Après Nicole Stéphane l’année dernière et Mai Zetterling en 2018, c’est au tour Susan Sontag d’être célébrée par le Festival de Films de Femmes de Créteil. Car l’essayiste et intellectuelle américaine (1933-2004), connue pour ses essais Notes sur le Camp et Sur la photographie, fut aussi cinéaste, à la tête d’une œuvre succincte mais non dénuée d’intérêt. Pas étonnant quand on connaît l’aspect touche-à-tout de cette figure de l’intelligentsia new-yorkaise, qui écrit sur la guerre, la mémoire, le cancer, le “camp”, les films de science-fiction ou la photographie. Ses écrits furent aussi consacrés au cinéma, aux films et aux cinéastes qu’elle admirait, comme Godard, Bresson, Fassbinder, Resnais. Dans les années 50-60, pas un jour ne passe sans qu’elle voie un film, parfois jusqu’à quatre séances par jour, toutes notées dans son Journal. C’est là qu’elle écrit : « C’est notre visite hebdomadaire au cinéma qui nous a appris (ou permis de tenter d’apprendre) comment nous pavaner, comment fumer, embrasser, comment nous battre ou pleurer ». Grâce au Festival et au travail d’anthropologue de Jackie Buet, nous avons pu découvrir ses films, pour la plupart invisibles.


Son premier film Duo pour cannibales est une curiosité captivante, tournée en suédois en 1969, après la rencontre de Susan Sontag avec le producteur Göran Lindgren.
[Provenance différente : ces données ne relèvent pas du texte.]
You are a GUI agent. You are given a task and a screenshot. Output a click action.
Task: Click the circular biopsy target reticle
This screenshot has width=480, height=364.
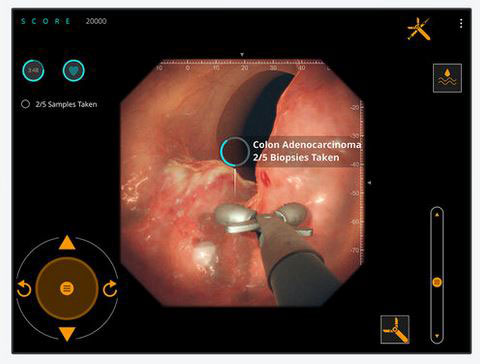pyautogui.click(x=235, y=152)
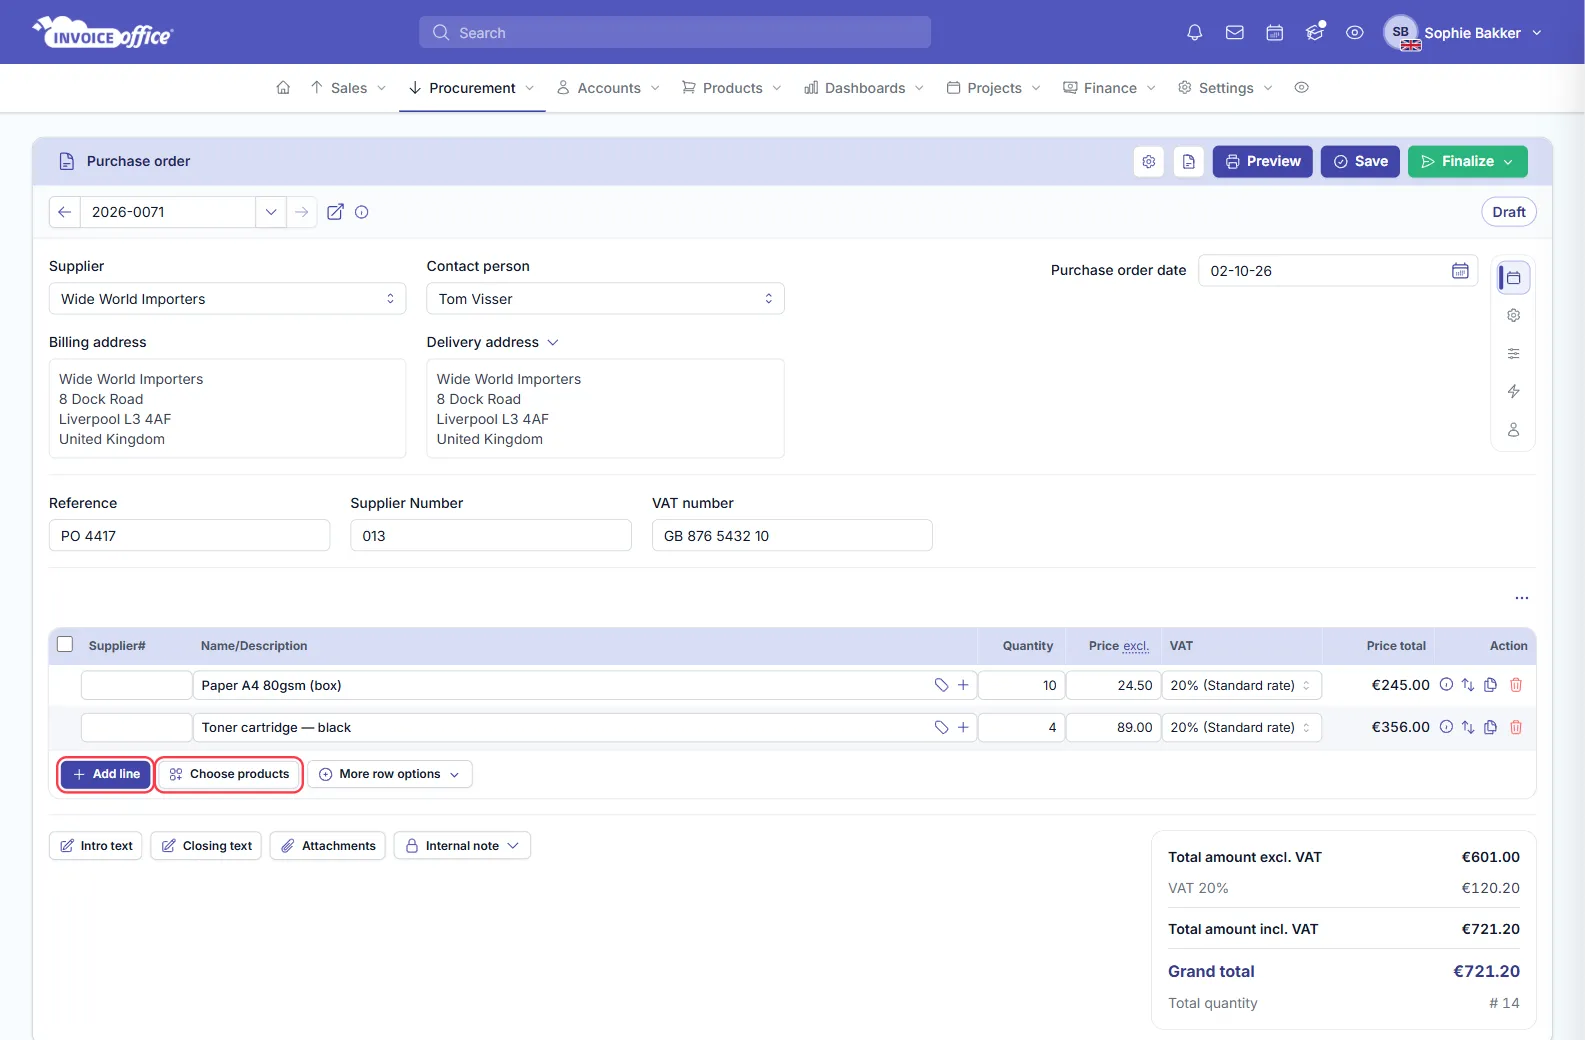This screenshot has width=1585, height=1040.
Task: Toggle the eye icon in the top header
Action: click(1354, 33)
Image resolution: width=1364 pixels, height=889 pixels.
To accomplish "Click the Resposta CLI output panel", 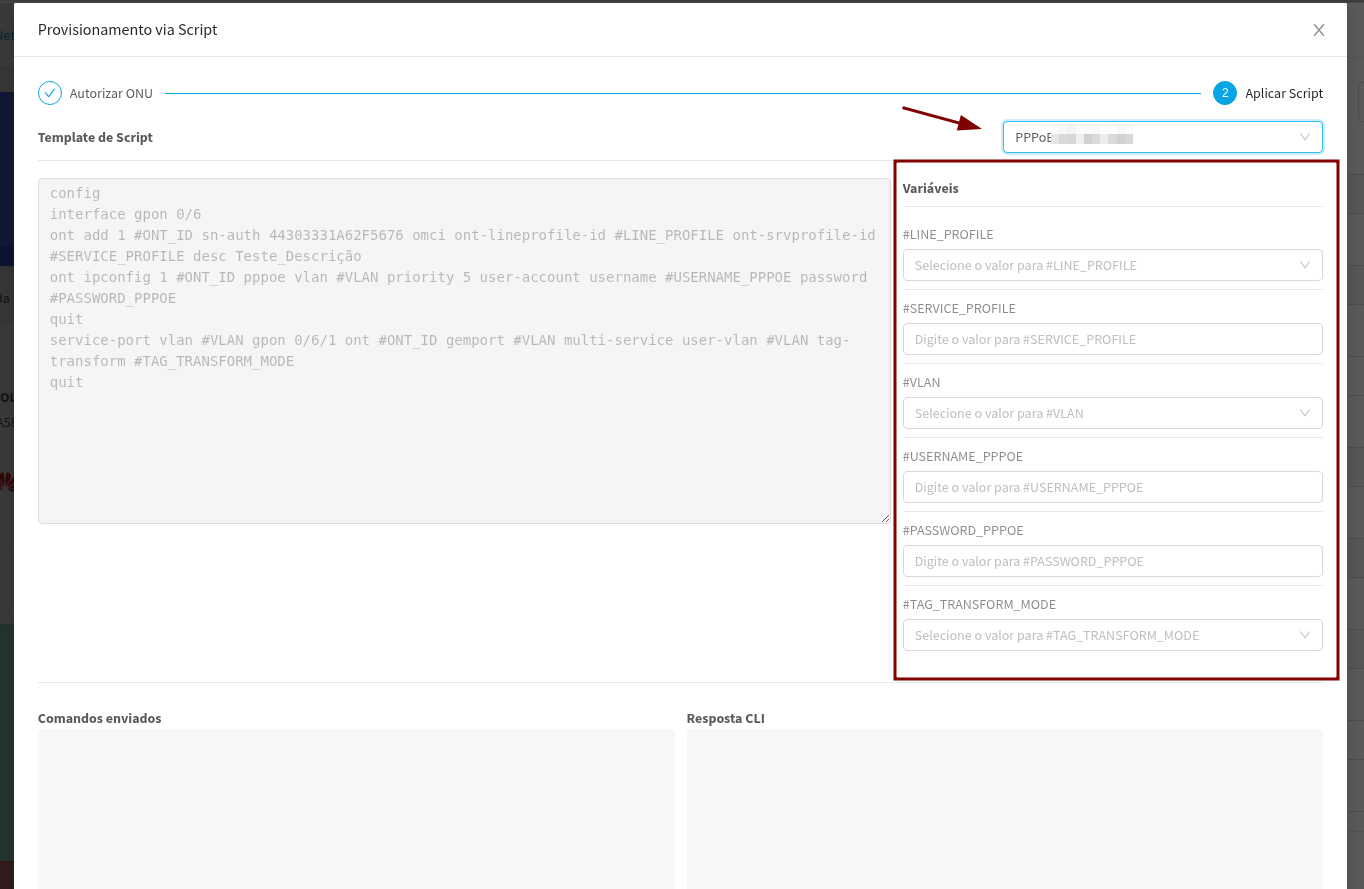I will point(1004,808).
Celui-ci, admiratif de son travail, lui propose de produire son film, en lui donnant carte blanche. Rassemblant Adriana Asti (Prima della rivoluzione), Lars Ekborg (l’acteur de Monika), Gösta Ekman et Agneta Ekmanner, le film raconte l’histoire de Tomas, assistant se mettant au service d’Artur Bauer, exilé politique et intellectuel de gauche, et sa femme Francesca. Tomas et sa compagne vont tomber dans une emprise psychologique et sexuelle, totalement dépendants de ce couple étrange, séducteur et machiavélique. Considéré par Sontag comme un « film politique sur la psychologie du fascisme », Duo pour cannibales est un premier pas réussi dans le cinéma pour Susan Sontag, évoquant autant les contradictions de ce militant d’extrême-gauche que Susan Sontag elle-même, qui se considérait comme un vampire, « se nourrissant de la sagesse, de l’érudition, des talents, de la grâce des êtres ».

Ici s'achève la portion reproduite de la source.